What the exercise asks:
Extract the lines from the one containing "Image resolution: width=847" to the one containing "point(403,30)", reproducing each without any change.

◆ ◆ ◆ ◆ ◆

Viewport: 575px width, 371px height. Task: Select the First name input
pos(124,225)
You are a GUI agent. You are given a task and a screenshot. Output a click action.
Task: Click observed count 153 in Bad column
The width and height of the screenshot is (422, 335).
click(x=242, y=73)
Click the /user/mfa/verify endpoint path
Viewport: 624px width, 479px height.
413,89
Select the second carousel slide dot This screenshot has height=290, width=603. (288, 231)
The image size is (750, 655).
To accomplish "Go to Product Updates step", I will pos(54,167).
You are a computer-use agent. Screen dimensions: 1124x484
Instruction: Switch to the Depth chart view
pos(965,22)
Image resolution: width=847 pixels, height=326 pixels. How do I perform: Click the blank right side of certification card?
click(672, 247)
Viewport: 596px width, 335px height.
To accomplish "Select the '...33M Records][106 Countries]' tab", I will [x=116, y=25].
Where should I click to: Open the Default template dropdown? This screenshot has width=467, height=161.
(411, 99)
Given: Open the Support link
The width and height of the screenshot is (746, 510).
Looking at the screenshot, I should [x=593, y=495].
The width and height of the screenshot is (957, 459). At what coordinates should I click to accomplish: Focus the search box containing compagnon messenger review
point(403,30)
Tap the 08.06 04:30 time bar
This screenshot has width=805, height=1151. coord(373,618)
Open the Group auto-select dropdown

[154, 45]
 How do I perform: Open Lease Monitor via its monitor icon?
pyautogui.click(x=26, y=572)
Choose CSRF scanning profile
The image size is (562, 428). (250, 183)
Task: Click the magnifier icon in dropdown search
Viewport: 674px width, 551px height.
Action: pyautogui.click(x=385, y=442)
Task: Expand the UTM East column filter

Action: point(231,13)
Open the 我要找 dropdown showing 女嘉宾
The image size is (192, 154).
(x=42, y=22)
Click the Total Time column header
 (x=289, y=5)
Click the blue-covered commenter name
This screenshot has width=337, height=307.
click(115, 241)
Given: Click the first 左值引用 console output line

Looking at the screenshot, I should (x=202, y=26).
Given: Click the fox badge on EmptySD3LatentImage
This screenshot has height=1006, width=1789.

◆ ◆ ◆ ◆ ◆

Full response:
Image resolution: width=847 pixels, height=326 pixels. How do I perform: Click the blank right side of certification card?
click(672, 247)
Viewport: 596px width, 335px height.
To accomplish "Select the '...33M Records][106 Countries]' tab", I will [x=116, y=25].
Where should I click to: Open the Default template dropdown? This screenshot has width=467, height=161.
(411, 99)
Given: Open the Support link
The width and height of the screenshot is (746, 510).
Looking at the screenshot, I should [x=593, y=495].
The width and height of the screenshot is (957, 459). At what coordinates should I click to accomplish: Focus the search box containing compagnon messenger review
point(403,30)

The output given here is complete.